→ Problem description: Convert every item below into a Markdown table with two columns, Row and Text, putting a row number in Row and one line in Text. Skip blank lines and omit the pictures.

→ Dataset:
____________

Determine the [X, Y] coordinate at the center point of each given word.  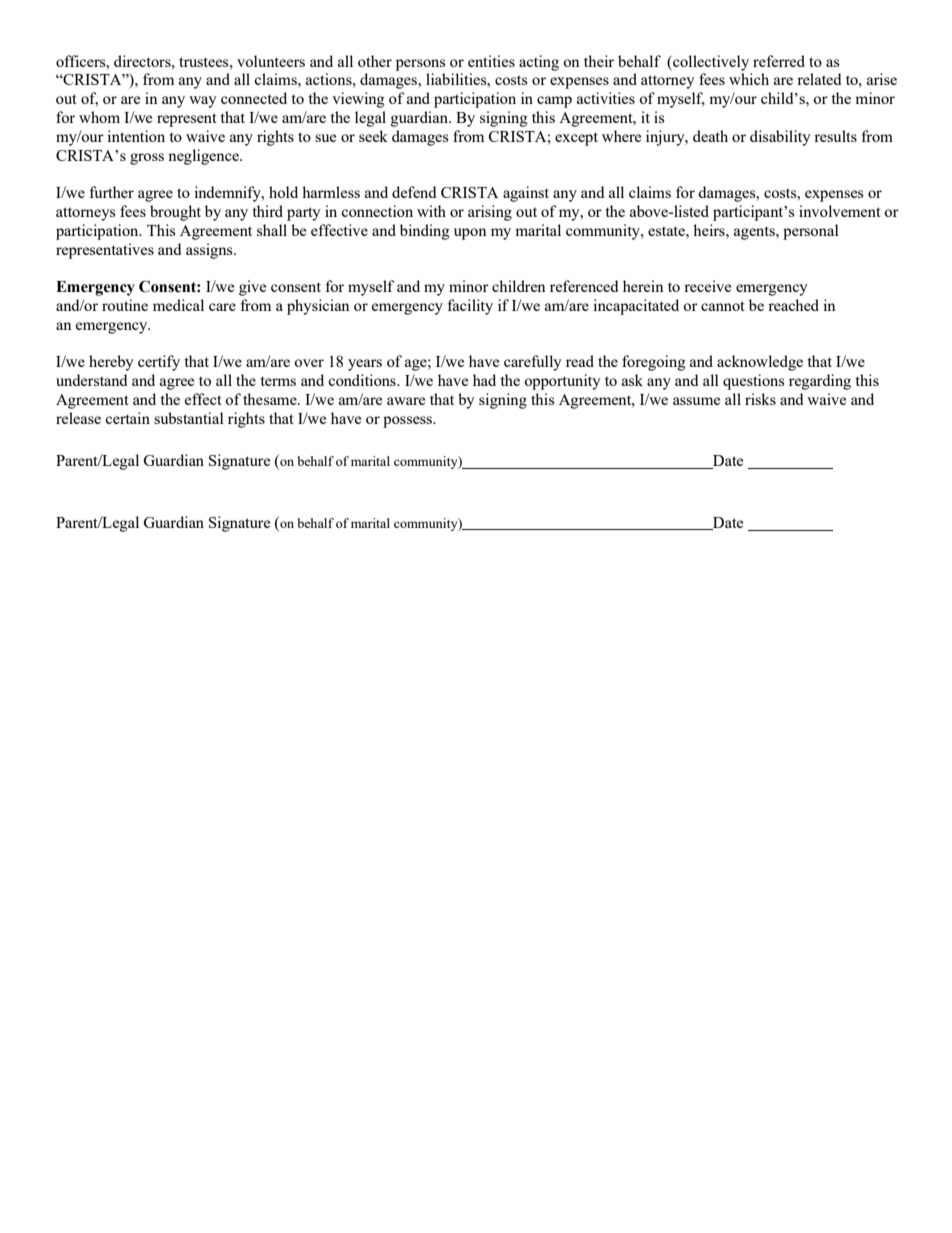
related [819, 79]
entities [491, 61]
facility [470, 307]
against [526, 194]
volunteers [271, 61]
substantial [189, 418]
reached [793, 305]
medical [178, 305]
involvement [840, 211]
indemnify [228, 194]
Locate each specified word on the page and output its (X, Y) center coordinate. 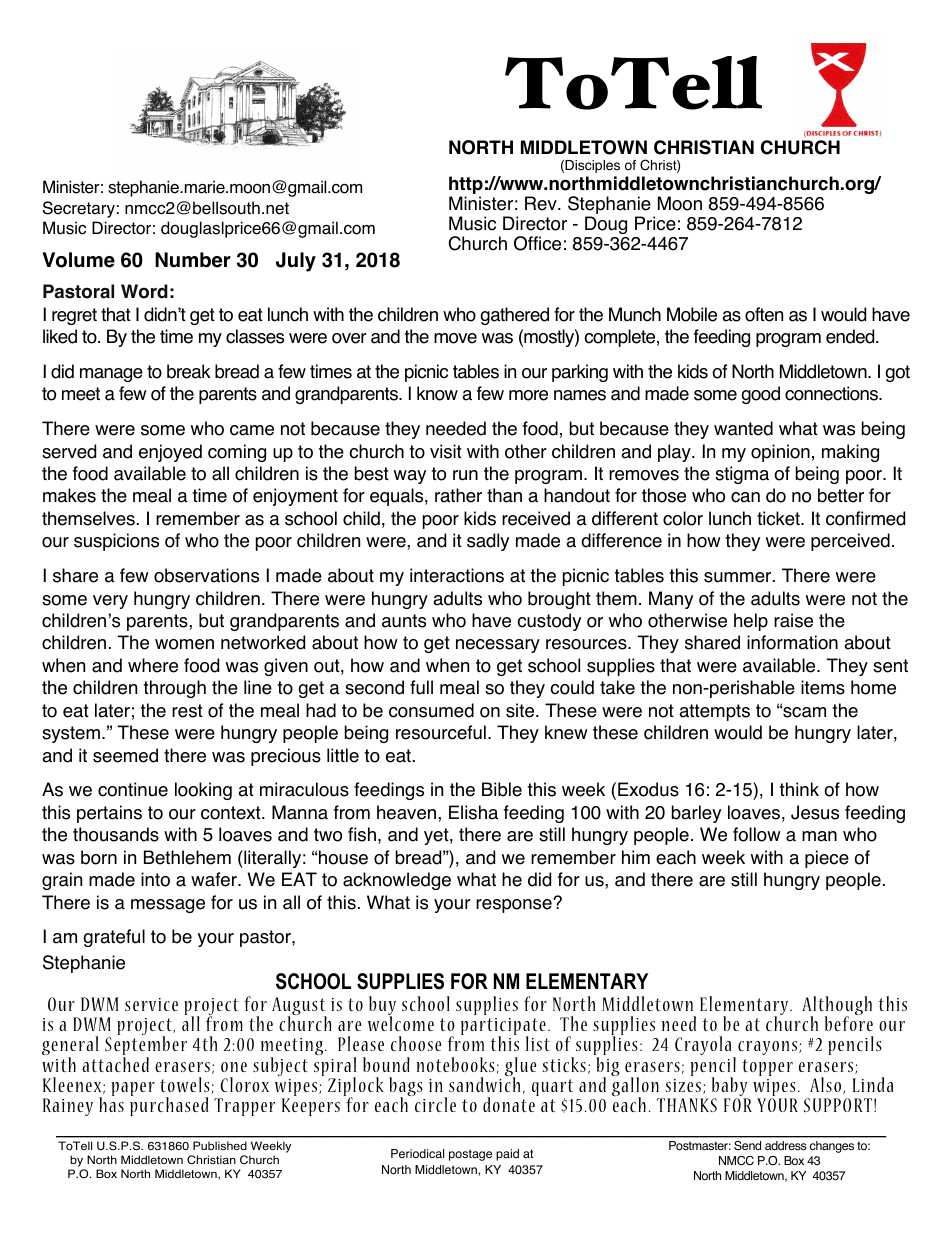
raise (793, 620)
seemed (125, 755)
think (799, 789)
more (528, 395)
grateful (114, 938)
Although (837, 1007)
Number (193, 260)
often (764, 314)
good (761, 395)
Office (537, 243)
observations (206, 575)
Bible (502, 789)
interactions (457, 575)
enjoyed (170, 453)
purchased (169, 1105)
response (515, 906)
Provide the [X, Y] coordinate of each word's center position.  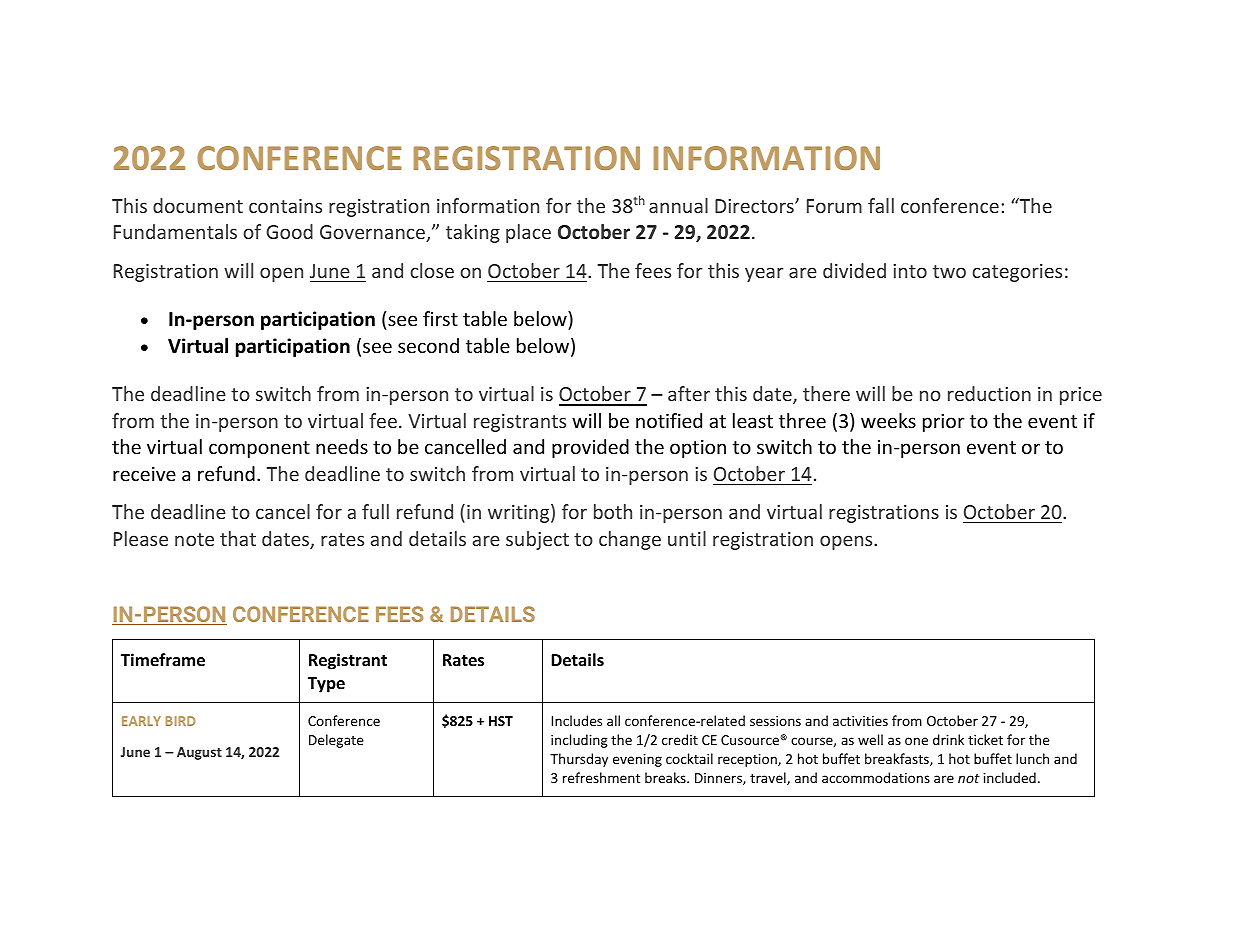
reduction [989, 393]
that [238, 538]
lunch [1032, 758]
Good [289, 231]
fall [881, 205]
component [259, 449]
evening [637, 760]
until [687, 538]
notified [669, 420]
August [199, 753]
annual [678, 205]
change [630, 540]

____________

→ Output below:
| Row | Text |
|---|---|
| 1 | Determine the [X, Y] coordinate at the center point of each given word.   |
| 2 | related [819, 79] |
| 3 | entities [491, 61] |
| 4 | facility [470, 307] |
| 5 | against [526, 194] |
| 6 | volunteers [271, 61] |
| 7 | substantial [189, 418] |
| 8 | reached [793, 305] |
| 9 | medical [178, 305] |
| 10 | involvement [840, 211] |
| 11 | indemnify [228, 194] |
| 12 | Locate each specified word on the page and output its (X, Y) center coordinate.  |
| 13 | raise (793, 620) |
| 14 | seemed (125, 755) |
| 15 | think (799, 789) |
| 16 | more (528, 395) |
| 17 | grateful (114, 938) |
| 18 | Although (837, 1007) |
| 19 | Number (193, 260) |
| 20 | often (764, 314) |
| 21 | good (761, 395) |
| 22 | Office (537, 243) |
| 23 | observations (206, 575) |
| 24 | Bible (502, 789) |
| 25 | interactions (457, 575) |
| 26 | enjoyed (170, 453) |
| 27 | purchased (169, 1105) |
| 28 | response (515, 906) |
| 29 | Provide the [X, Y] coordinate of each word's center position.   |
| 30 | reduction [989, 393] |
| 31 | that [238, 538] |
| 32 | lunch [1032, 758] |
| 33 | Good [289, 231] |
| 34 | fall [881, 205] |
| 35 | component [259, 449] |
| 36 | evening [637, 760] |
| 37 | until [687, 538] |
| 38 | notified [669, 420] |
| 39 | August [199, 753] |
| 40 | annual [678, 205] |
| 41 | change [630, 540] |